Como consecuencia, este 2026 se importa el 95% del diésel y el 70% de la gasolina, y ya se necesita importar GLP este 2026. Cada vez vamos a necesitar más cantidad de GLP para que se abastezca el mercado y tiene que venir de importación, porque no hay producción; el 2029, además, se tendrá que importar gas natural.
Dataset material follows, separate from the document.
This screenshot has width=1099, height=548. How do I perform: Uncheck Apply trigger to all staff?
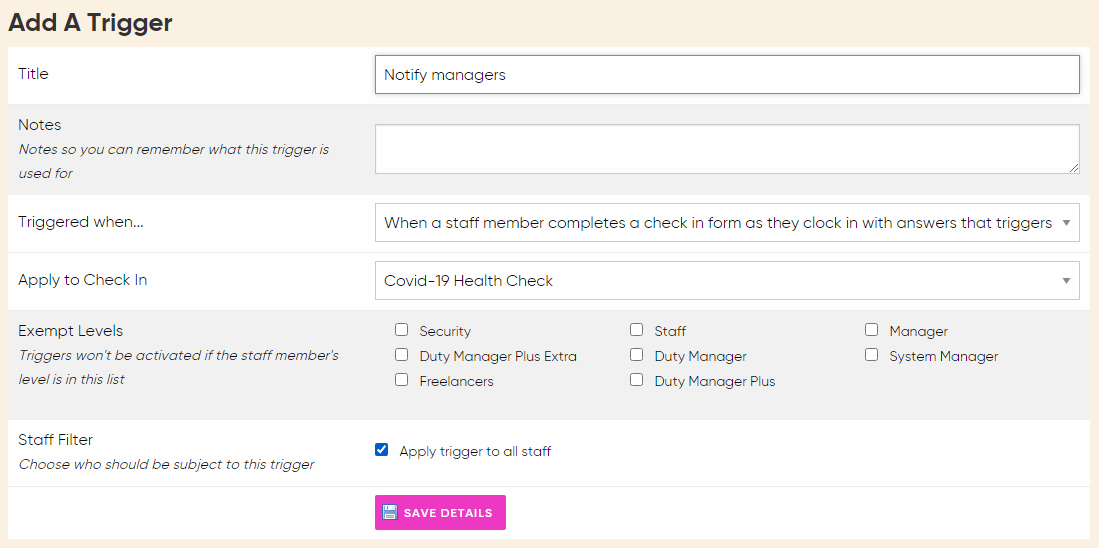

Eso está clarísimo y no se puede revertir.

Además, se debe definir qué hacer con YPFB. El Gobierno necesita tomar decisiones fundamentales, precisó, a tiempo de describir a la empresa estatal como “una empresa corrupta, diezmada, sin plata, una empresa como YPFB que no tiene norte”.

“El Gobierno tiene que tomar decisiones sobre cómo va a quitar los subsidios, encarar una nueva Ley de Hidrocarburos y, con esas acciones, ojalá que nos dé nueva producción de aquí a cuatro años”, dijo.

Respecto a los reclamos sobre el incremento de costos de producción debido al cobro del gas natural al tipo de cambio flexible del dólar, por parte de los industriales, Ríos respondió que pueden reclamar lo que quieran, pero más caro le va a resultar a un industrial cuando no tenga gas natural para operar su caldero, turbina u horno.

“Creo que los industriales tienen que entender que el país está quebrado energéticamente y que no podemos importar esa cantidad de energía o, si no, que vayan y busquen gas natural, pero tienen que entender que no podemos seguir con subsidios en un país que importa casi toda su energía”, afirmó.

Consideró que esa extrema situación se puede ver en Cuba o en Venezuela, que son países que no tienen inversión, no tienen dólares para importar combustible para su actividad y la pobreza se va incrementando. Si algo parecido sucede en Bolivia, sostuvo que los bolivianos tendrán que salir por las fronteras. “Hay que tomar decisiones, hay que privatizar, hacer algo con YPFB y hacer algo con la Ley de Hidrocarburos”.